Alex Pollack, the founder and chief investment officer of Loftus Peak, said he believes the AI risk is real but is likely overhyped for software-as-a-service (SaaS) businesses including Atlassian.

“There’s a truck load more to it than just AI writing a piece of code in 20 minutes that can supplant the model of these [SaaS] businesses,” he said.

“The AI code doesn’t come with an imprimatur that it can work in all circumstances, countries, is secure, and will be updated 24/7 as necessary.

“So AI is tremendously useful, but it doesn’t end the SaaS business model. The way some people are painting AI’s potential today is really just a recipe for corporate anarchy and not going to happen.”
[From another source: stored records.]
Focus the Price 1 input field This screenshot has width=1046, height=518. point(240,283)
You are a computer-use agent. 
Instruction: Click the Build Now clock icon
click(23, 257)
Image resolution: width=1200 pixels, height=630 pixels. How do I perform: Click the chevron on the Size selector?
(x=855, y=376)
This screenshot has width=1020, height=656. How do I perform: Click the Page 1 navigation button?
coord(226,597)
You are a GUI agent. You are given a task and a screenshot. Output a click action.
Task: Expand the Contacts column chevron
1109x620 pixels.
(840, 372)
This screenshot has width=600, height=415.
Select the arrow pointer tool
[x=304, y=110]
At its earnings report on February 5, the Sydney-founded company said its December quarter sales jumped 23 per cent to $US1.6b and it boasted AI improves productivity for its corporate customers.

OpenAI is looking to raise $US100b from investors as it targets $US280b in sales by 2030.

Some analysts blamed the latest software sell-off on a report from US investment research group Citrini that said the US jobless rate will top 10 per cent by 2028 as AI replaces human labour, with shares set to nosedive over the next 24 months in response.

Mr Pollack described the report as sensationalist and the market’s reaction on Tuesday as nervous given it’s being moved by a single strategist’s future guesswork.

“That [Citrini] piece didn’t seem right, more like fiction. But it’s a pretty skittish market,” he said.

Elsewhere, the selling extended to tech and risk bellwether Bitcoin on Tuesday afternoon, as it lost 3.5 per cent to $US63,000 to mark a 50 per cent fall from its peak above $US126,000 last October.